A better approach is to check the content_type of a file.

Validation Method

def validate_file_extension(value):
    if value.file.content_type != 'application/pdf':
        raise ValidationError(u'Error message')

Usage

actual_file = models.FileField(upload_to='uploaded_files', validators=[validate_file_extension])


回答4:

An easier way of doing it is as below in your Form

file = forms.FileField(widget=forms.FileInput(attrs={'accept':'application/pdf'}))


回答5:

For a more generic use, I wrote a small class ExtensionValidator that extends Django's built-in RegexValidator. It accepts single or multiple extensions, as well as an optional custom error message.

class ExtensionValidator(RegexValidator):
    def __init__(self, extensions, message=None):
        if not hasattr(extensions, '__iter__'):
            extensions = [extensions]
        regex = '\.(%s)$' % '|'.join(extensions)
        if message is None:
            message = 'File type not supported.

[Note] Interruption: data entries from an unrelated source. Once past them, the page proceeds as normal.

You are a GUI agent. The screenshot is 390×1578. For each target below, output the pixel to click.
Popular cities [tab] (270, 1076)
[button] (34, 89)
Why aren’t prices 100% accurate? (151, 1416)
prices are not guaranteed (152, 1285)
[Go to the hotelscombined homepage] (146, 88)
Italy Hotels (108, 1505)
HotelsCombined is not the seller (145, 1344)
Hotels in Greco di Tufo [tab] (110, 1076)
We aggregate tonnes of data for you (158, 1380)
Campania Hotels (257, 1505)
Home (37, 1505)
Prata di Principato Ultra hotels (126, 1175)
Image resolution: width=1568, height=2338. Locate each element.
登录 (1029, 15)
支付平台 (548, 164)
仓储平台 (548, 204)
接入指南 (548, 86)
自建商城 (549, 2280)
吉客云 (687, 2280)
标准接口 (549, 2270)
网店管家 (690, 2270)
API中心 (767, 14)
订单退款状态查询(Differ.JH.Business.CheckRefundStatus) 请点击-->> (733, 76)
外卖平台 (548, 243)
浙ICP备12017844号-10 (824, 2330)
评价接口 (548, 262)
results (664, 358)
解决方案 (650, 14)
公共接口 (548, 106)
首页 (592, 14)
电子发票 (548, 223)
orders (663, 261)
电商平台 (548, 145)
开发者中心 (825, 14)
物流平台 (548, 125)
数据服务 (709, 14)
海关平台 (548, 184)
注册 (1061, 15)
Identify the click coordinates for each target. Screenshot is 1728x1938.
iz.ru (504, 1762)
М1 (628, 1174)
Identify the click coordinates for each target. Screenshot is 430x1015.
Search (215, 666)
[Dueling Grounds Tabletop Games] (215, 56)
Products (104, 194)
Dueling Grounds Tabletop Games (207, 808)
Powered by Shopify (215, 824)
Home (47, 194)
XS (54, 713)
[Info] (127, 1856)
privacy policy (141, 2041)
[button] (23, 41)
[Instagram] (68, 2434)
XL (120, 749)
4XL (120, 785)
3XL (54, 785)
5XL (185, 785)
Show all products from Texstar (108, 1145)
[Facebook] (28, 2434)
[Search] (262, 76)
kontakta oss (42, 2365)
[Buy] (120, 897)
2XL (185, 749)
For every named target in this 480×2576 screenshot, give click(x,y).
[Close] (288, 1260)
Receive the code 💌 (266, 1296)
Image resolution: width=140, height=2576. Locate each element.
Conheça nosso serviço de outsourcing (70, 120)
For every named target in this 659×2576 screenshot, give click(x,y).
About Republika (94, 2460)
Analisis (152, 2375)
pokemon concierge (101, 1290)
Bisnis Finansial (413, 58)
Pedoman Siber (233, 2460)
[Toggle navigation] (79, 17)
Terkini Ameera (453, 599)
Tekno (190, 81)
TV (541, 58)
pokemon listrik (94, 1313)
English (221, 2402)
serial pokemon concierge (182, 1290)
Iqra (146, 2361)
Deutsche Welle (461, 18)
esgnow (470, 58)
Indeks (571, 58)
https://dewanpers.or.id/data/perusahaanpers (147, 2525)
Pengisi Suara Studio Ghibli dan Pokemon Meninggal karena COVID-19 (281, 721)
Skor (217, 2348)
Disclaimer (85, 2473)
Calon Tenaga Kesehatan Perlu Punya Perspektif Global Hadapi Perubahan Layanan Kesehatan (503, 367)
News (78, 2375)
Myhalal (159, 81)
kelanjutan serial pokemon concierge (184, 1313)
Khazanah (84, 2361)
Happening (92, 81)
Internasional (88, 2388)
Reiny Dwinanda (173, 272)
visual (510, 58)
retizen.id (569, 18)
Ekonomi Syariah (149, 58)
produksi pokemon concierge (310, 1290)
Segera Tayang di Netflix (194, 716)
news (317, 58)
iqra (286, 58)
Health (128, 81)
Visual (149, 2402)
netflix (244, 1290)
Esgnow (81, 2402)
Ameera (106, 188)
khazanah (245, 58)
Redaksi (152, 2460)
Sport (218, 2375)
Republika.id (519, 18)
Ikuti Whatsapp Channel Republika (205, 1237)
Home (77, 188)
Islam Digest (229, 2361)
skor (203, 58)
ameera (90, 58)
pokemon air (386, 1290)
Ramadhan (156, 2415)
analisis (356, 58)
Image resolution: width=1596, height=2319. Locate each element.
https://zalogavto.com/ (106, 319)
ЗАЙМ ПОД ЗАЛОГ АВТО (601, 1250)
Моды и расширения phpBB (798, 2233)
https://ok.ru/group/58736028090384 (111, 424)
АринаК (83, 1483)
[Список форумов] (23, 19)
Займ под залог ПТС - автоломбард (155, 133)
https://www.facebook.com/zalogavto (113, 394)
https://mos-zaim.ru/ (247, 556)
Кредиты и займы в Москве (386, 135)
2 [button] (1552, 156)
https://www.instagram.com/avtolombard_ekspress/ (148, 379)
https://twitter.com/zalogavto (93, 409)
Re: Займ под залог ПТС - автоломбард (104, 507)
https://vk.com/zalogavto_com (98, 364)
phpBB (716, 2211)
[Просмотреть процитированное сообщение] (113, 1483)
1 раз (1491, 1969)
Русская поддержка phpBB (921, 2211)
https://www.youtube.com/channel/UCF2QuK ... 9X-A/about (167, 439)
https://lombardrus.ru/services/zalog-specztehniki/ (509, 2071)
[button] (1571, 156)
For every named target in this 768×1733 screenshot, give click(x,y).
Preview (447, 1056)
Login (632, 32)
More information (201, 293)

Accepted types are: %s.' % ', '.join(extensions)
        super(ExtensionValidator, self).__init__(regex, message)

    def __call__(self, value):
        super(ExtensionValidator, self).__call__(value.name)

Now you can define a validator inline with the field, e.g.:

my_file = models.FileField('My file', validators=[ExtensionValidator(['pdf', 'doc', 'docx'])])


回答6:

I use something along these lines (note, "pip install filemagic" is required for this...):

import magic
def validate_mime_type(value):
    supported_types=['application/pdf',]
    with magic.Magic(flags=magic.MAGIC_MIME_TYPE) as m:
        mime_type=m.id_buffer(value.file.read(1024))
        value.file.seek(0)
    if mime_type not in supported_types:
        raise ValidationError(u'Unsupported file type.')

You could probably also incorporate the previous examples into this - for example also check the extension/uploaded type (which might be faster as a primary check than magic.) This still isn't foolproof - but it's better, since it relies more on data in the file, rather than browser provided headers.

Note: This is a validator function that you'd want to add to the list of validators for the FileField model.